Priorizando la unidad partidaria, entonces, el fujimorismo se encerró en sí mismo. Volvió a sus raíces culturales. La lucha contra la izquierda y la victimización ante la “persecución” son sus fuentes principales de cohesión interna. Ayudan a reforzar la identidad fujimorista y reanimar una militancia que quedó golpeada y decepcionada tras la derrota.
Muchos partidos se encierran en sí mismos ante las crisis. Lo hizo, por ejemplo, el PRD mexicano tras la durísima derrota de López Obrador en 2006. Pero a diferencia de otros partidos derrotados, el fujimorismo controla el Congreso. Tiene responsabilidades reales. Las consecuencias de sus rabietas, entonces, son mayores. Está en juego la gobernabilidad democrática. Un fujimorismo intransigente, sumergido en sus propios mitos, podría hacer mucho daño. Podría paralizar al país, dañando la economía y el bien público. Podría hasta provocar una crisis institucional que ponga en riesgo la estabilidad democrática.
Los liderazgos partidarios operan simultáneamente en dos frentes: el interno y el externo. Si descuidan al frente interno, pueden perder la base o sufrir divisiones. Pero si descuidan al frente externo, o si no distinguen bien entre los mitos de la subcultura partidaria y la realidad, pueden cometer serios errores de juicio y terminar comportándose de una manera bastante irresponsable.
El fujimorismo, encerrado en sí mismo, está descuidando el frente externo. La estrategia podría ayudar a unificar el partido. Pero si se mantiene, haría daño al país. Algunos exabruptos infantiles eran de esperarse tras una dura derrota. Pero ya es hora de crecer. La democracia está en juego.

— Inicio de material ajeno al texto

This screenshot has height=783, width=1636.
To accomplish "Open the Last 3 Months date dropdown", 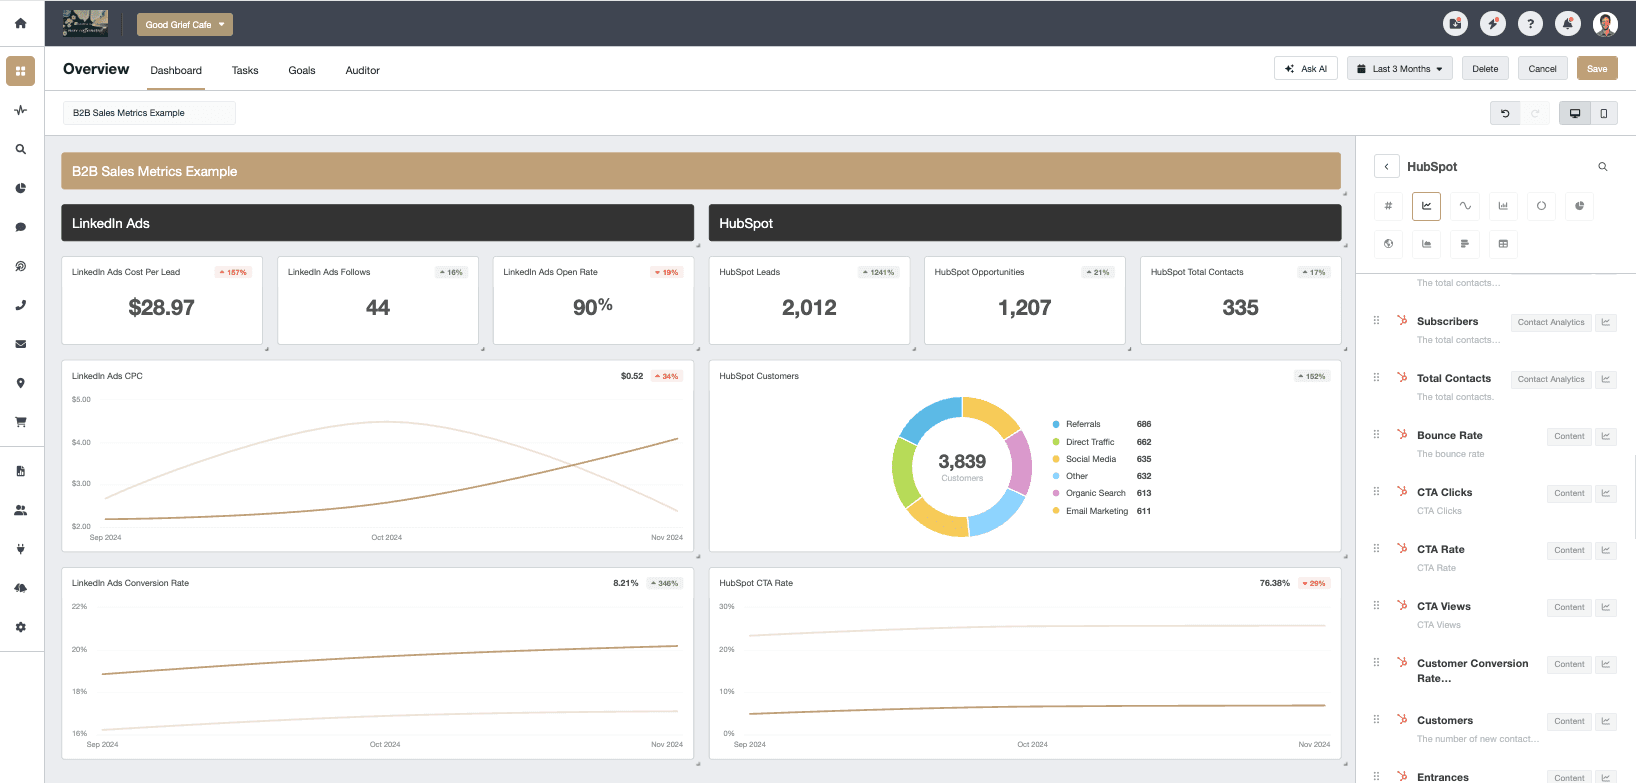I will coord(1399,69).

Nota aparte: Se acabó la presidencia de Ollanta Humala. Contra todos los pronósticos histéricos de la derecha, el gobierno de Humala respetó las reglas del juego democrático. No hubo golpe, ni autogolpe, ni reelección conyugal. Antauro se quedó en la cárcel. Los medios —muchas veces injustos con Humala— no fueron tocados. No llegó nunca el chavismo, el velasquismo, o la dominación cubana tan esperada por Cecilia Valenzuela. Varios periodistas nos aseguraron diariamente, por casi cinco años, que estas cosas iban a ocurrir. Por qué sus opiniones todavía son tomadas en serio es, para mí, un misterio.